Even if Vazquez doesn't need Tommy John surgery on his elbow -- that's the Dr. Andrews' standby and the reason you visit him -- he will require significant rest to recover. Combine that with the need for the 40-man spot, and it comes as no surprise that the Sox invoked the 60-day rather than the 15-day DL for their ailing catcher.
Leon's minor-league numbers aren't going to wow you, but they aren't supposed to. Leon could act as the backup to Ryan Hanigan, whom the Red Sox acquired from the Padres this offseason in exchange for Will Middlebrooks. Leon's defense is well-regarded, so at least in that respect, the Sox will be set between their two catchers. If Leon hits a little bit, that's a nifty little bonus, but let's remember that the combination of Vazquez/Hanigan was always going to be the weak link in an otherwise powerful Red Sox lineup.

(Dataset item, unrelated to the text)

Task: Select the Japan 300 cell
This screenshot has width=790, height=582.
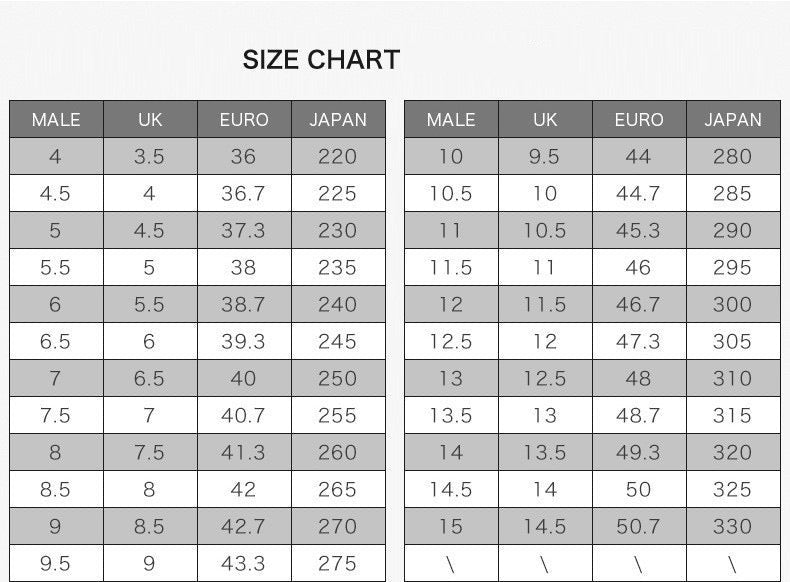Action: pos(733,304)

As Leon is out of options, the Red Sox will have to keep him on the big-league roster in order to hang on to him. All he cost the Red Sox was cash and weeks of Vazquez, who was already likely to miss them anyway: the Nationals mostly traded Leon because they already had enough catchers and preferred to be proactive with a deal rather than place him on waivers.
Besides pushing journeyman Humberto Quintero aside, the acquisition of Leon also means that top prospect Blake Swihart will remain at Triple-A to begin the season. The Sox could still decide to go with Swihart over Leon in this final week of spring training, but it's more likely Swihart begins the season with Pawtucket and comes up when he shows he's ready for it. While he's very talented and there is promise for a high-quality catcher there, Swihart has just 18 games experience at Triple-A, and is still just 23 years old. Another couple of months in the minors could be beneficial to him, but if he comes out mashing, there is nothing stopping Boston from calling Swihart up earlier than planned.